题目地址:sofasofa-6
卷积神经网络(Pytorch, Python)
跟官方答案keras思路一样,简化了一下,毕竟我太菜了。答案里把训练集30%用作测试集,还画了图,我都省略了。
注意点
torch和numpy的格式不一样,numpy转torch需要torch数组=torch.from_numpy(numpy数组),转化完之后加.float(),因为发现神经网络的参数类型和训练数据一样的,本来是long,weight也会变成Long,然后报错说weight期望的数据类型是long结果竟然是float。

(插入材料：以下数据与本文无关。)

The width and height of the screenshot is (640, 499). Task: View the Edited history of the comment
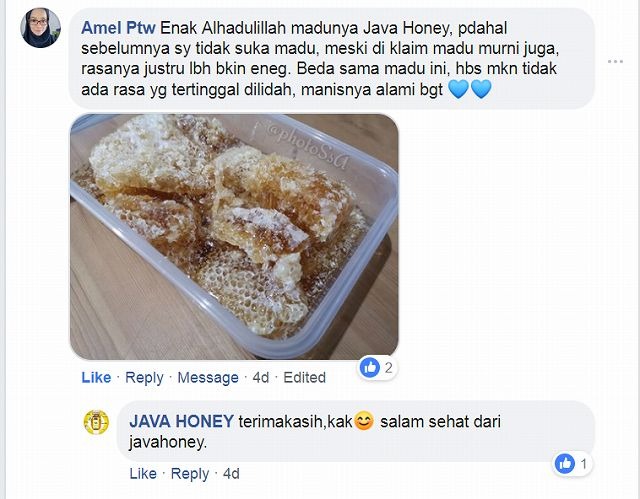[x=304, y=377]
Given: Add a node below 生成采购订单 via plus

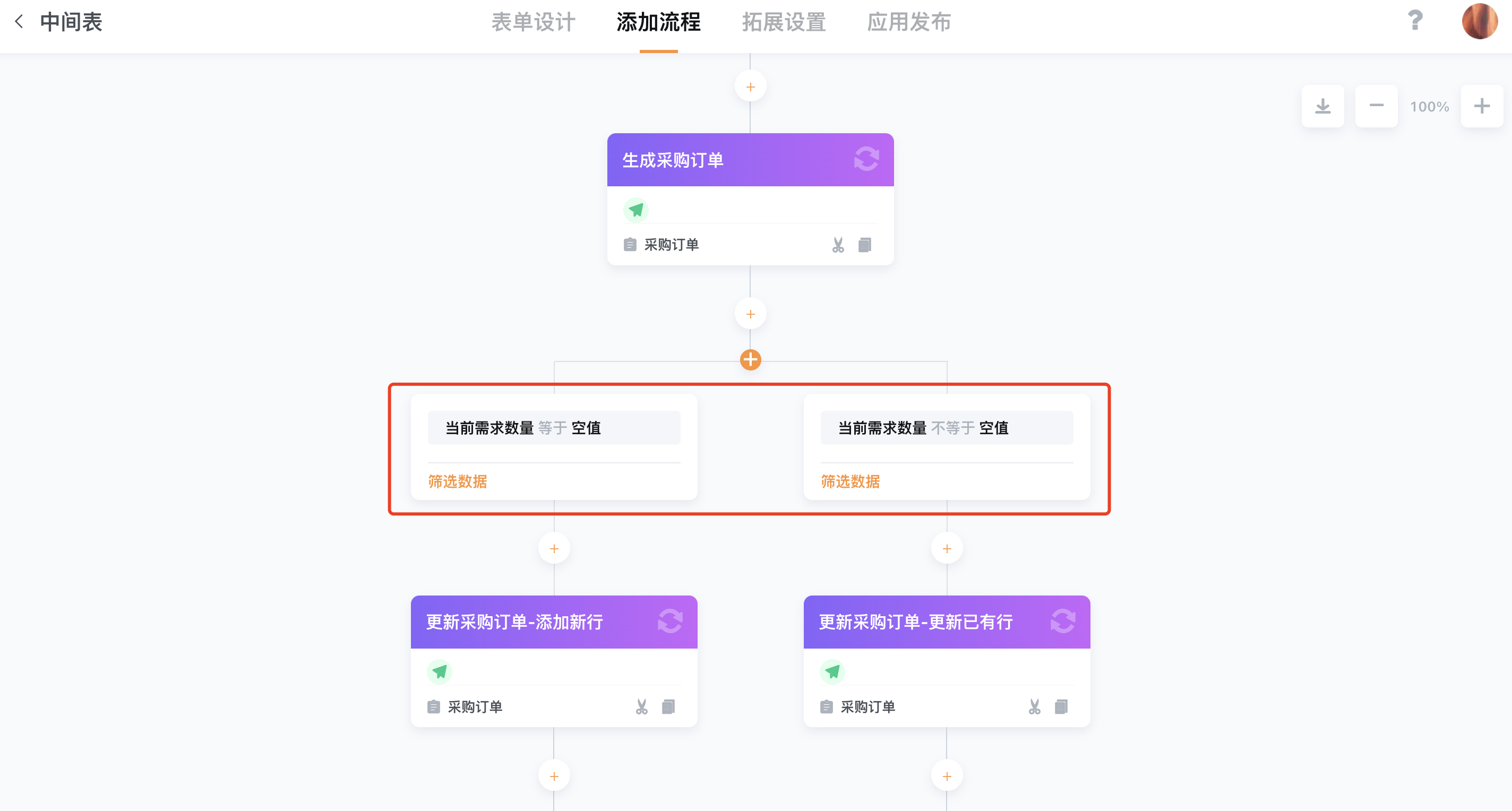Looking at the screenshot, I should tap(750, 314).
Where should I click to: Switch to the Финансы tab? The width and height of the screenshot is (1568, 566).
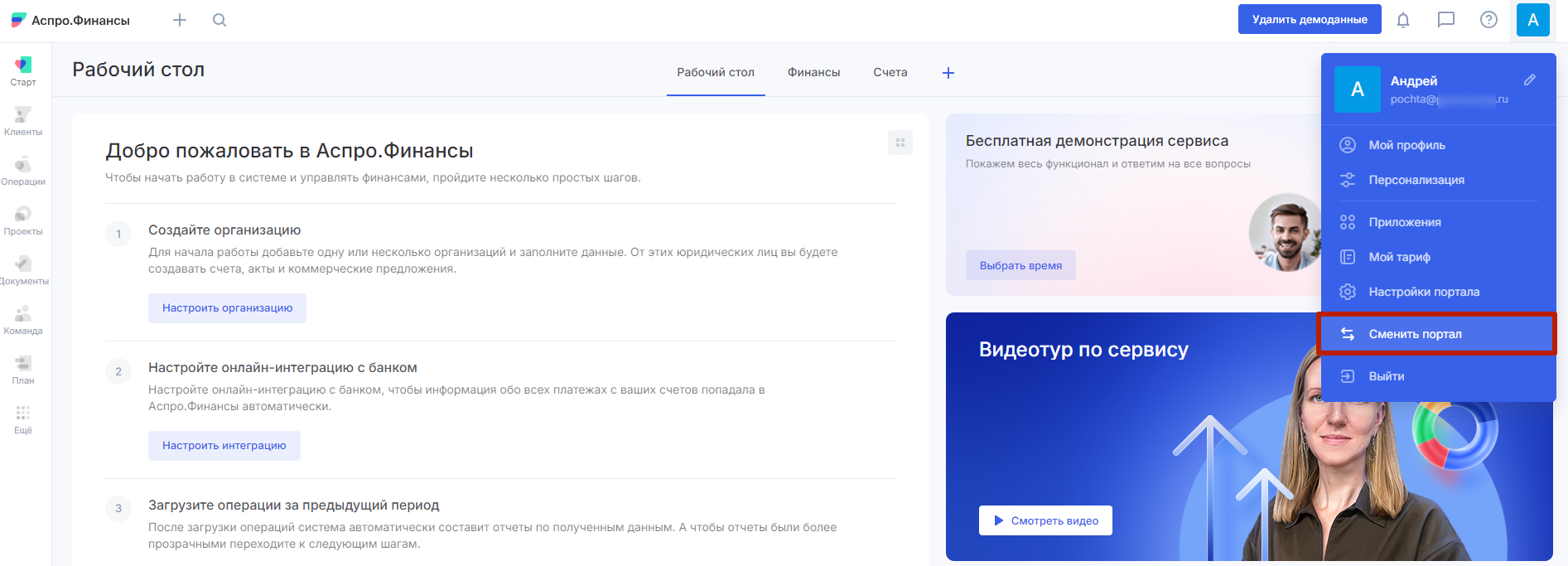(x=813, y=73)
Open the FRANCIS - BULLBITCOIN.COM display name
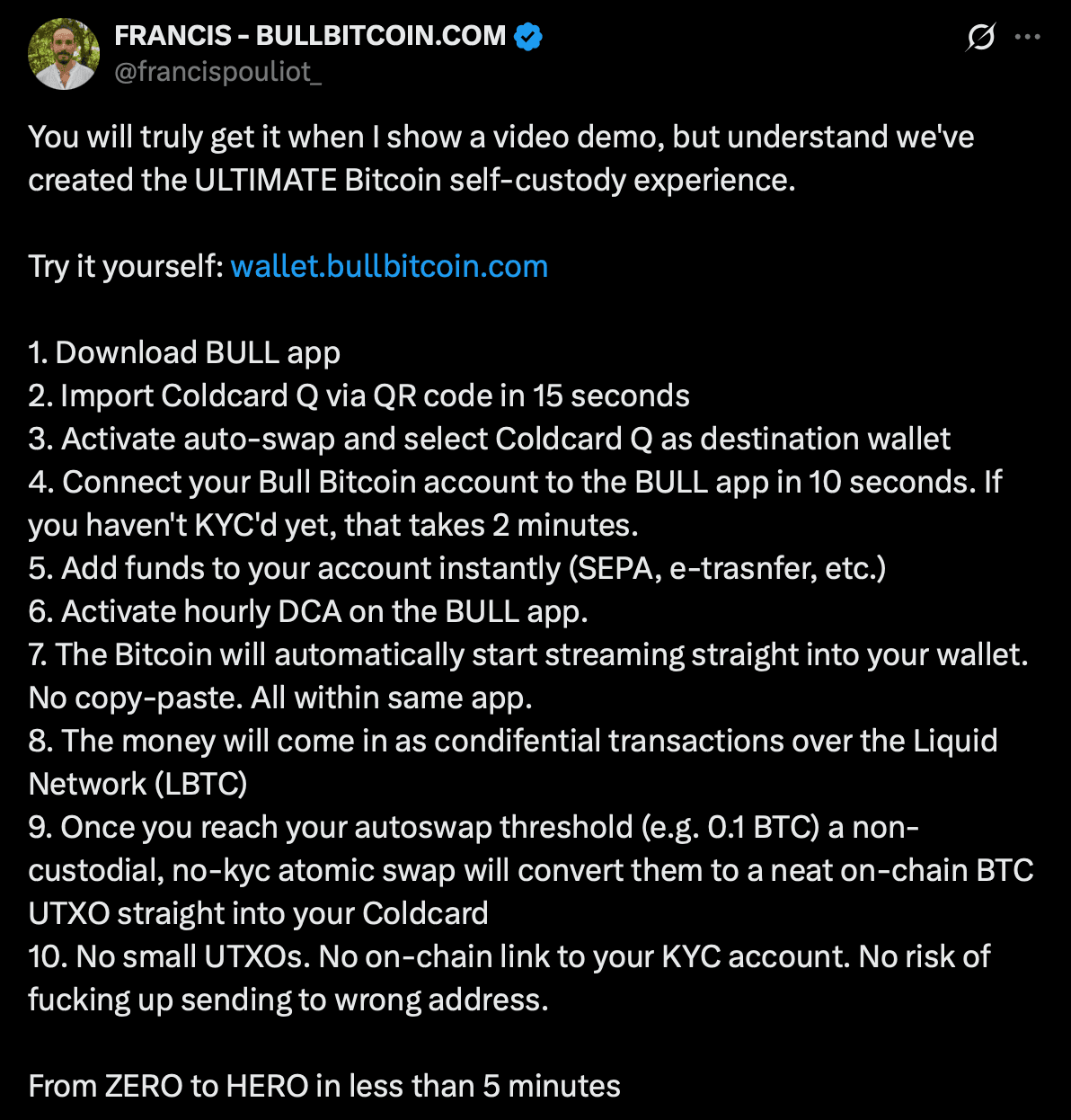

文中对应
#将numpy格式转换为torch格式,并且要变成float,不然说weight期望是long,却是float的,报错
train_x,train_y=torch.from_numpy(train_x).float(),torch.from_numpy(train_y).float()
主要思路
建网络
def build_model():#输入数据 图片(1,40,40)
net=nn.Sequential(#除起来截断#数据形状(n,高,长,宽)
nn.Conv2d(in_channels=1,out_channels=8,kernel_size=5),#40-4=36
nn.ReLU(),
nn.Conv2d(in_channels=8,out_channels=16,kernel_size=3),#36-2=34
nn.ReLU(),
nn.MaxPool2d(kernel_size=4),#34/4=8
nn.Conv2d(16,16,3),#8-2=6
nn.ReLU(),
nn.MaxPool2d(4),#6/4=1
nn.Flatten(),#16
nn.Linear(16,128),
nn.Dropout(0.5),
nn.Linear(128,1),
nn.Sigmoid()
)
return net
dataset和dataloader处理
train_x和train_y之前都经过处理了,这里省略,都变成了numpy类型的矩阵。
#将numpy格式转换为torch格式,并且要变成float,不然说weight期望是long,却是float的,报错
train_x,train_y=torch.from_numpy(train_x).float(),torch.from_numpy(train_y).float()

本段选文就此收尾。